和田靜香こと和田翔龍(わだしょうりゅう)の見事な土俵入り 撮影/根本尚史

 なんだか最近、ネットやTVや雑誌、いろんなところで身体の大きな裸の男たちをやたら見るわねぇ……とぼんやり感じているあなた、ズバリ、大相撲にはまったく興味ありませんね? 

 横綱・稀勢の里に次いで大関・高安が誕生! 7月9日から始まる名古屋場所のチケットも即日完売!なるニュースを見ても、ふ~んと気乗りしない、そんなあなたにこそ大相撲、ぜひご覧いただきたい!と私は強くお勧めします。

 そういう私は相撲観戦歴十数年の「スー女(相撲女子)」なライター。元々は洋楽ロック・スターを追いかけて幾星霜だったのに、TVで見た横綱・朝青龍に魅了され、大相撲ファンに。 

 実は最初に相撲を見た当時、私は落ち込み引きこもり、人生どうしてこうなった?と、答えのない問いにひたすら絶望していたが、勝負わずか十数秒、気合一発、一瞬で答えが出る相撲にスカッと爽快感を味わい、自分も立ち上がろう!と勇気をもらったのだ。

 それからはTV観戦&国技館通いが始まり、熱戦を食い入るように見つめていたけど、早々に「あれっ?」と気づいた。今や技巧派のベテラン関取の嘉風(よしかぜ)、大学生チャンピオンとして颯爽と登場した彼は唇がプルンっとしたベビーフェイスなキュート君だったし、今では威風堂々の横綱・白鵬は色白の美肌少年だった。

 さらに、今もイケメン関取として人気の隠岐の海が、まだおすもうさんになったばかりの頃の美麗少年っぷりったら! やだっ! おすもうさんって可愛くってイケメンで肌キレイ!と、すっかりミーハー魂が炸裂してしまった。

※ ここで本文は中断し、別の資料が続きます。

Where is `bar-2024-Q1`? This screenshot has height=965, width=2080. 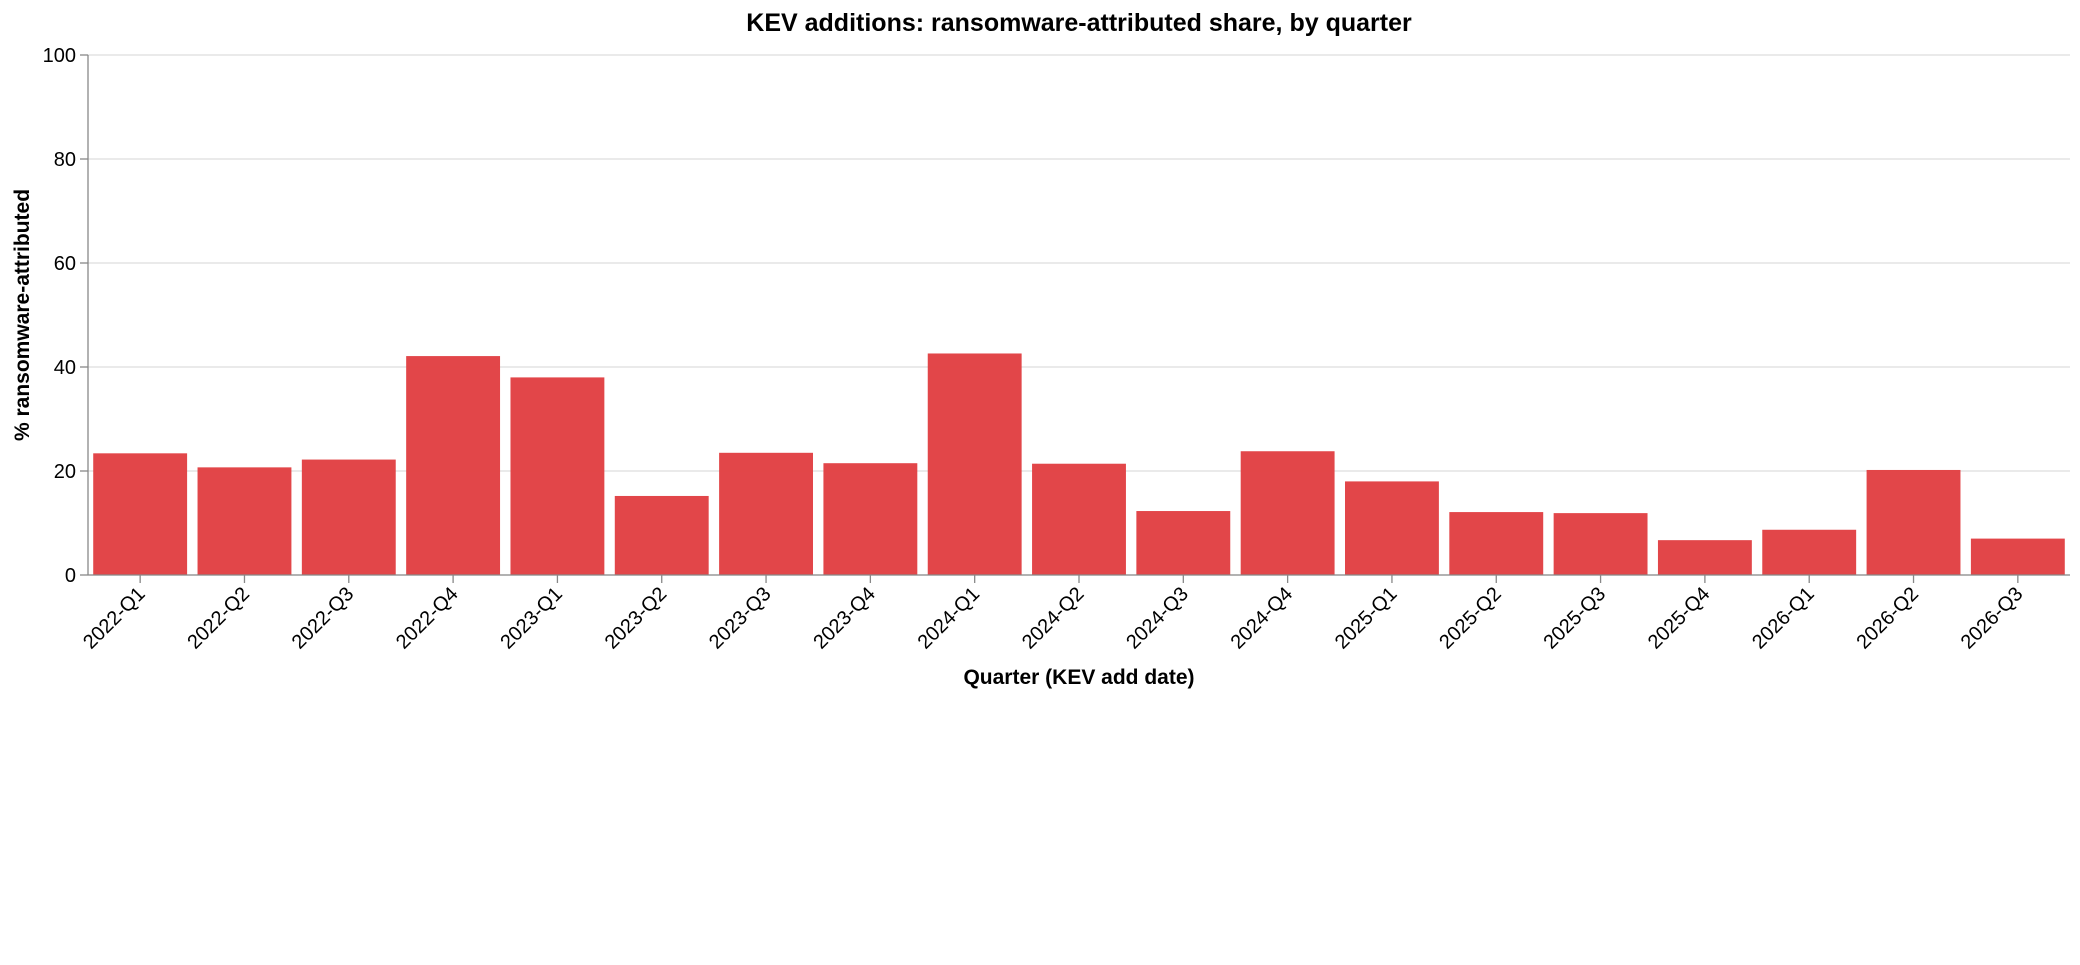 bar-2024-Q1 is located at coordinates (974, 464).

『スー女のみかた』和田靜香著(シンコーミュージック・エンタテインメント)※書影をクリックするとアマゾンの購入ページにジャンプします

 が、10年ぐらい前、そういう見方は少数派。友達とコソコソやっていたのだけど、遠藤、大砂嵐、宇良(うら)、石浦と、次々に若いおすもうさんたちが実力をつけて土俵を賑わせるにつれ、女性ファンが急増! 

 スー女の誕生だ。「おすもうさんカワイイ」は共通認識になり、出待ち、入り待ち当たり前、SNSにお気に入りの写真をアップし、みんなでキャッキャする時代になった。

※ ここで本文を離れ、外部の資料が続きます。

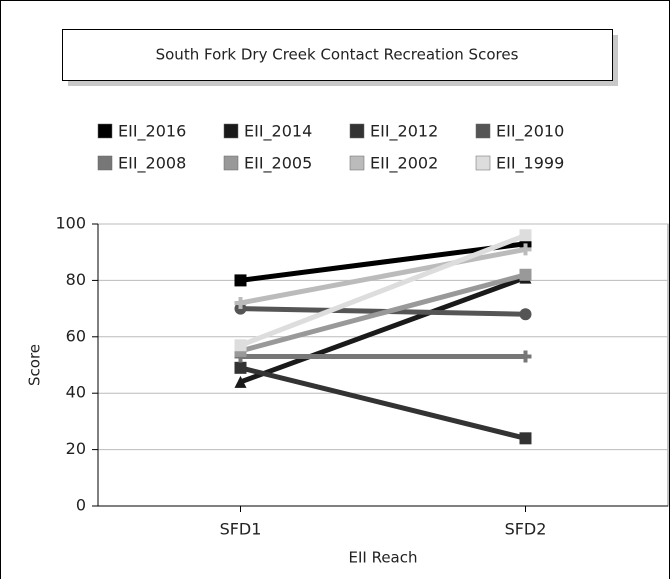  Describe the element at coordinates (152, 164) in the screenshot. I see `legend-label: EII_2008` at that location.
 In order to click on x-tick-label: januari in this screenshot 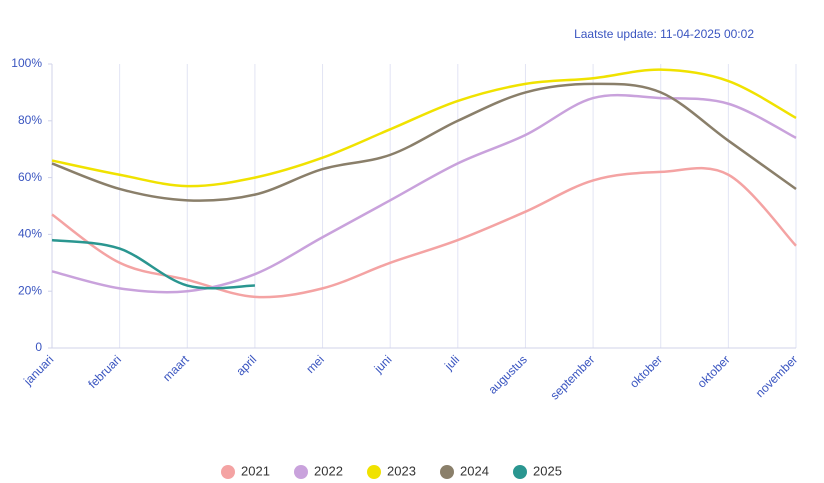, I will do `click(38, 370)`.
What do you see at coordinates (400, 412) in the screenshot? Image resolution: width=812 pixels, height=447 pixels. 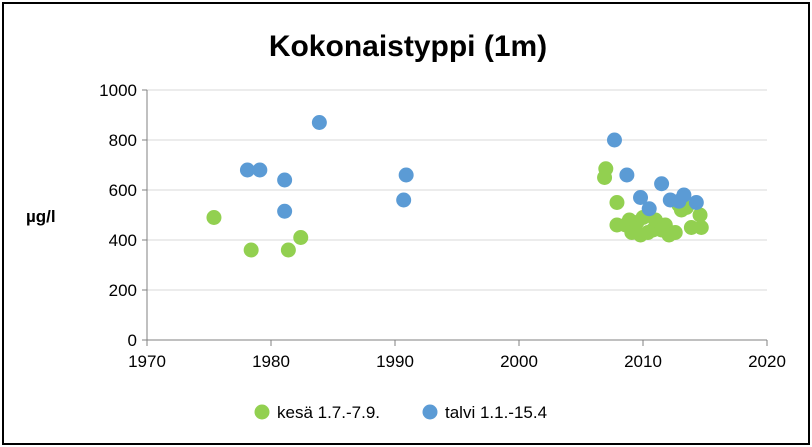 I see `legend: kesä 1.7.-7.9. talvi 1.1.-15.4` at bounding box center [400, 412].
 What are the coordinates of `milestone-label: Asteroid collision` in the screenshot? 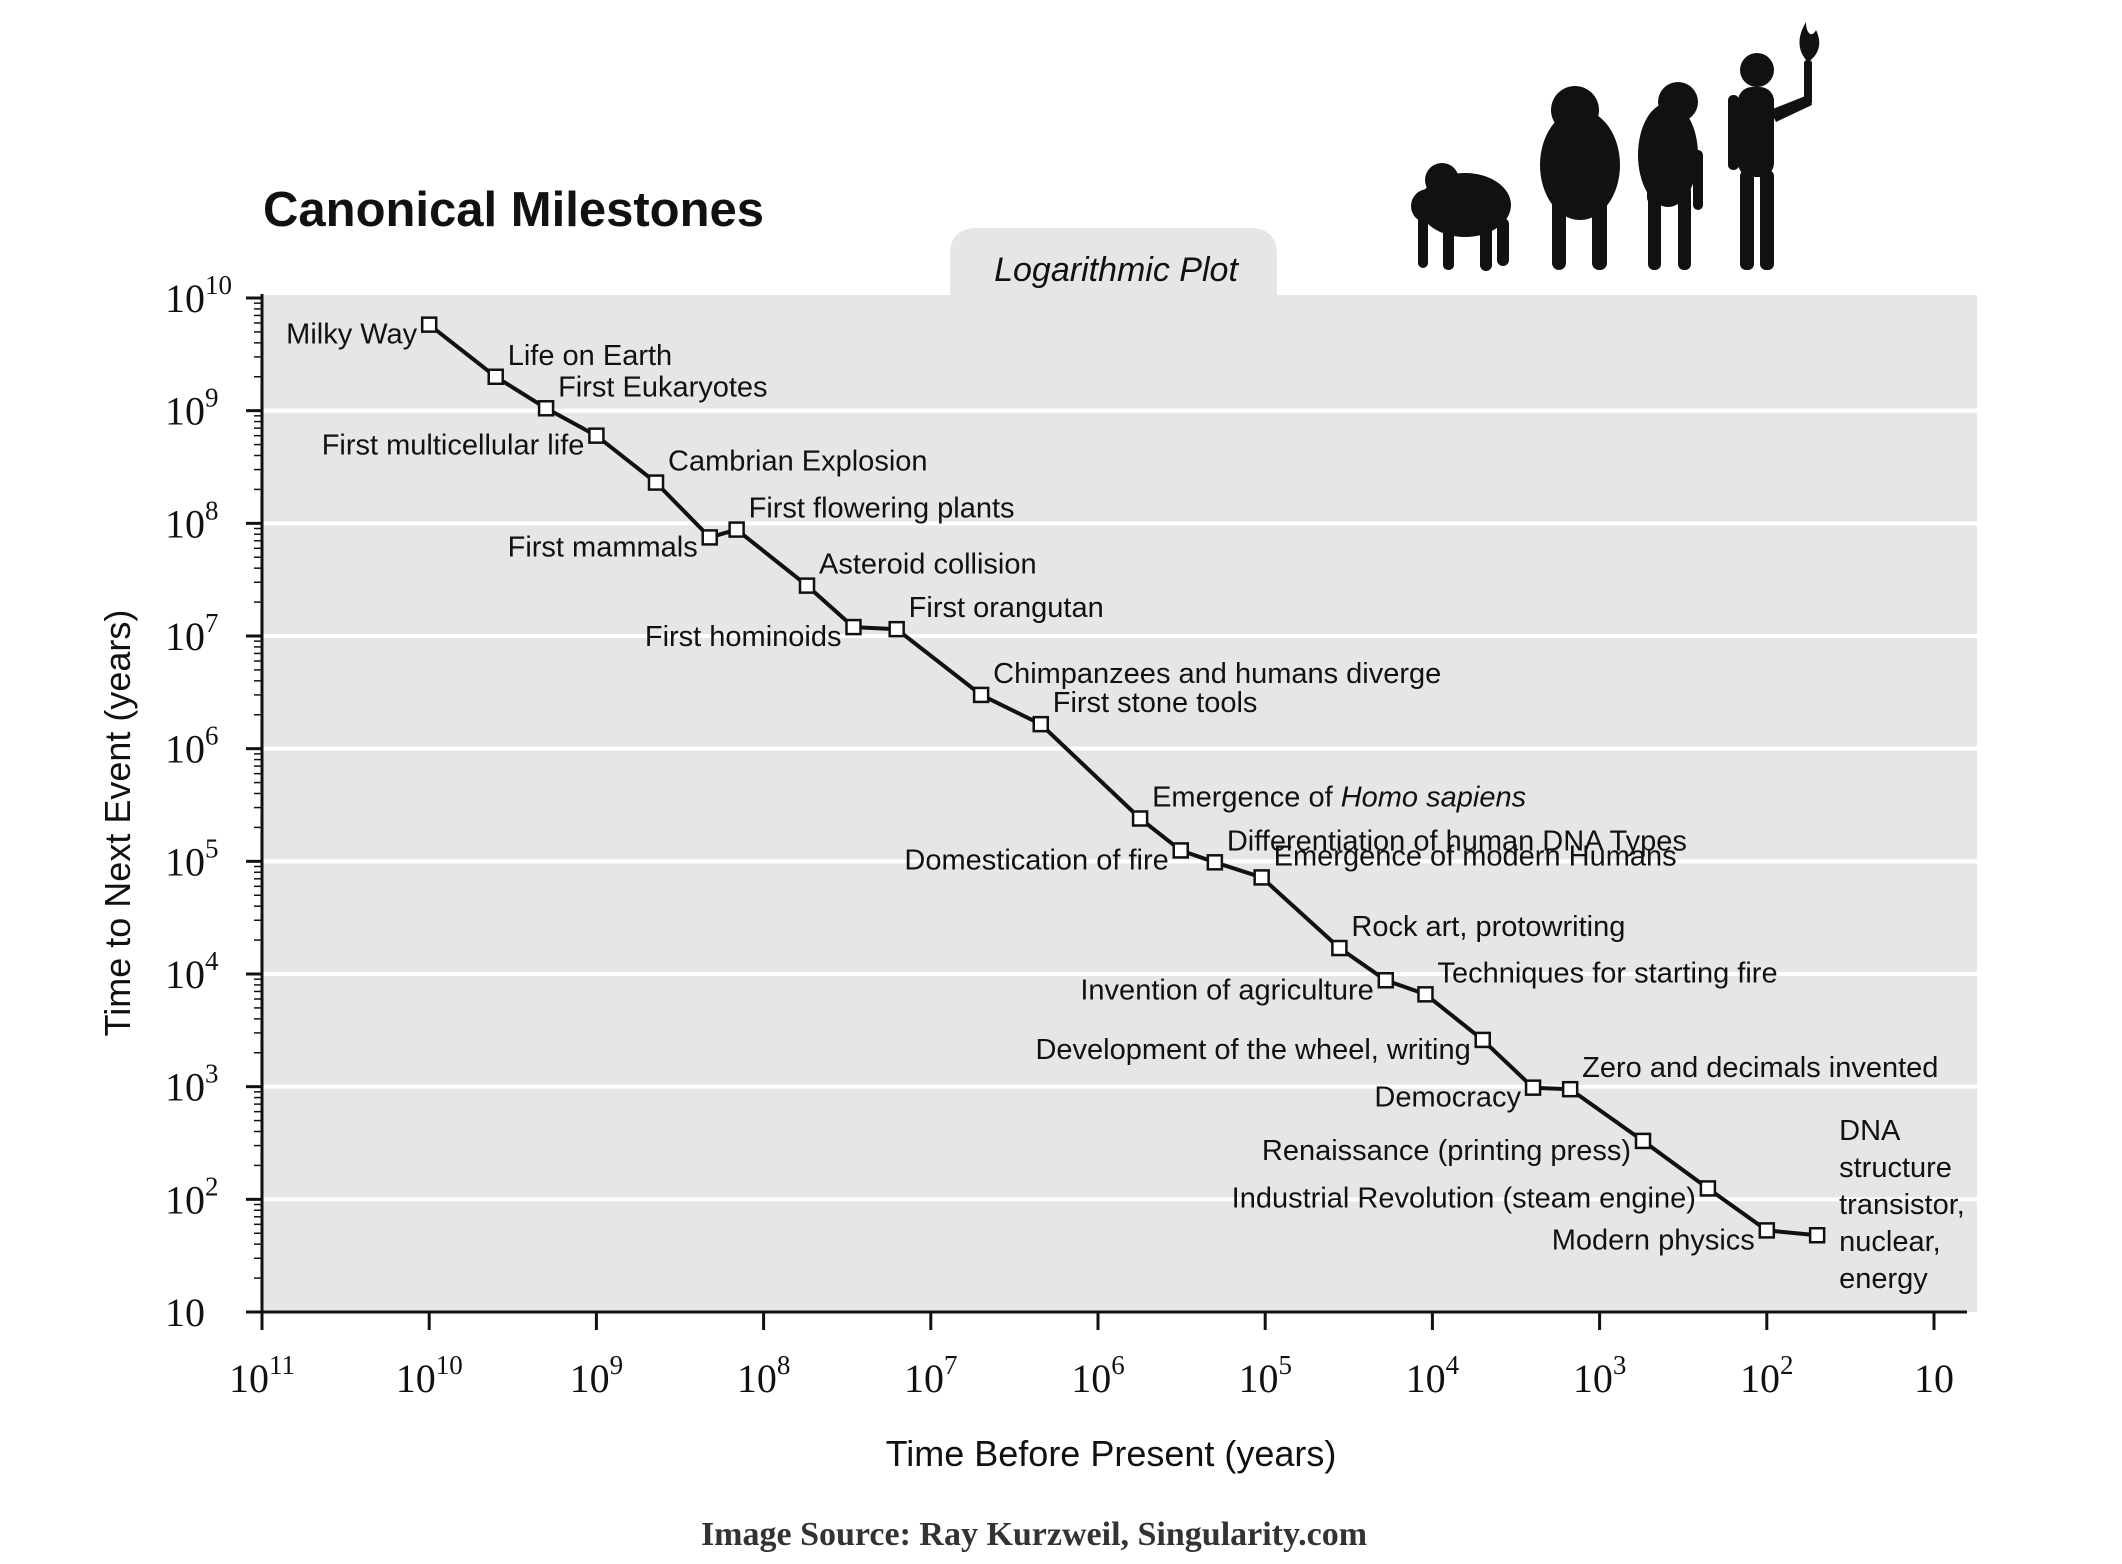 It's located at (928, 565).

 とはいえ、当のおすもうさんたちは毎日真剣勝負の世界に生きている。10代の若いうちから親元を離れ、厳しい稽古の日々。

 ある時、朝稽古を見学して「大変だね」と若いおすもうさんに言ったら、「仕事ですから!」とキリッと返され、自分の甘さを恥じた。と同時に、そんなこと言われたら、全力で応援したくなるではないか!と改めて思った次第。

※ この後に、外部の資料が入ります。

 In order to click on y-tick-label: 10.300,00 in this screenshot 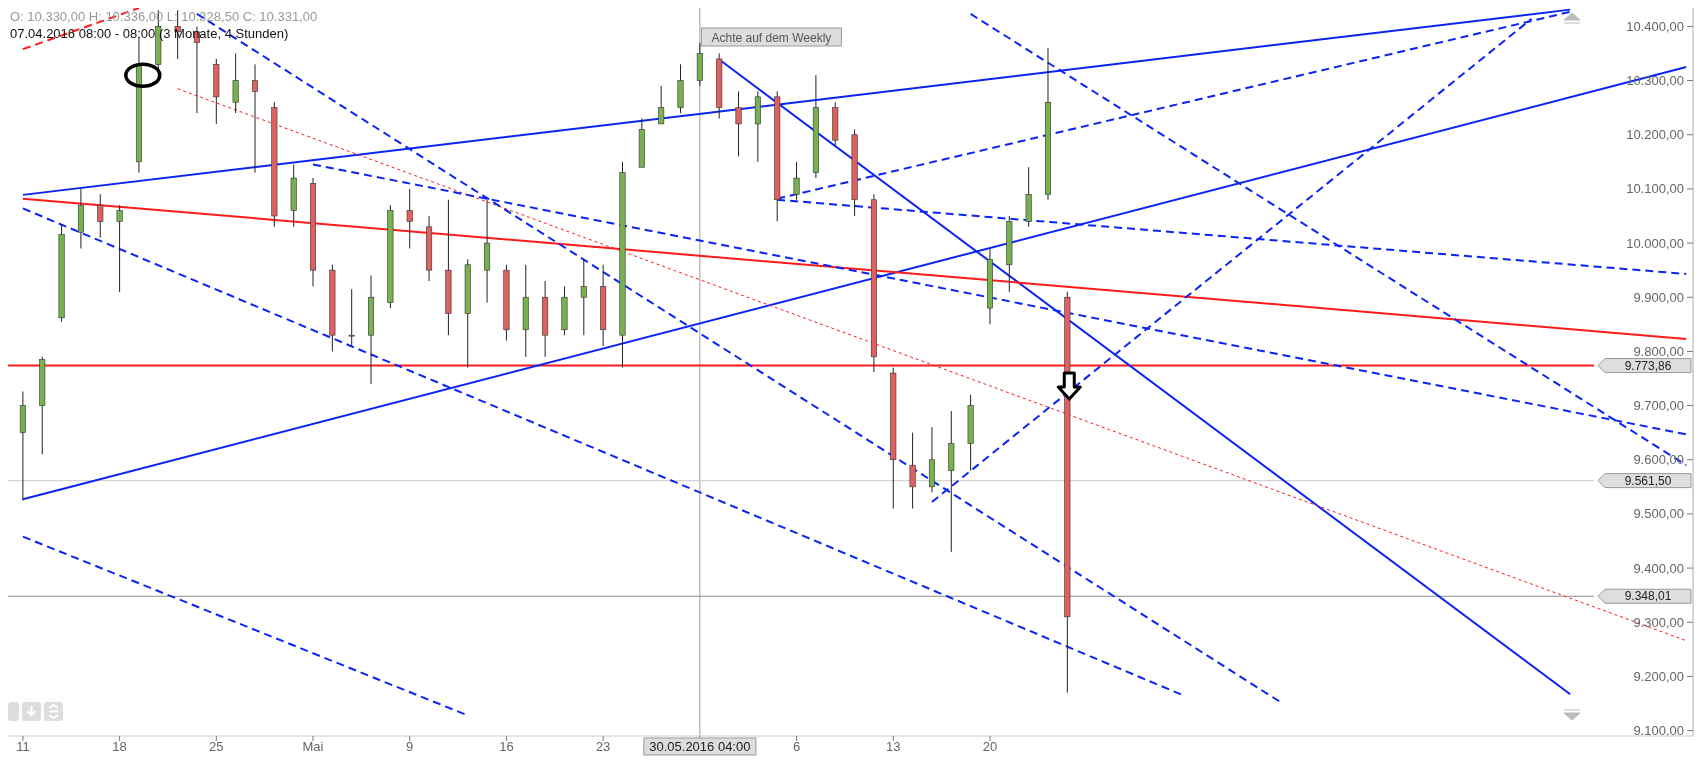, I will do `click(1655, 81)`.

 TV(地上波)に映るおすもうさんは十両、幕内という上位にいる70人程だけど、一番下の序の口という番付にいる人まで入れると、なんと常時700人程もいる。AKB48ならぬ、OZM(大相撲)700! 

 その700人の中に、きっとあなたのお気に入りが見つかるはず。勝負の世界で裸一貫で頑張る若者たち。難しいことは抜きにして、キャッキャ楽しくスー女の仲間入り、してみませんか? 


和田靜香(わだ・しずか)◎音楽ライター/スー女コラムニスト。作詞家の湯川れい子のアシスタントを経てフリーの音楽ライターに。趣味の大相撲観戦やアルバイト迷走人生などに関するエッセイも多い。主な著書に『ワガママな病人VSつかえない医者』(文春文庫)、『おでんの汁にウツを沈めて〜44歳恐る恐るコンビニ店員デビュー』(幻冬舎文庫)、『東京ロック・バー物語』(シンコーミュージック・エンタテインメント)がある。ちなみに四股名は「和田翔龍(わだしょうりゅう)」。尊敬する“相撲の親方”である、元関脇・若翔洋さんから一文字もらった。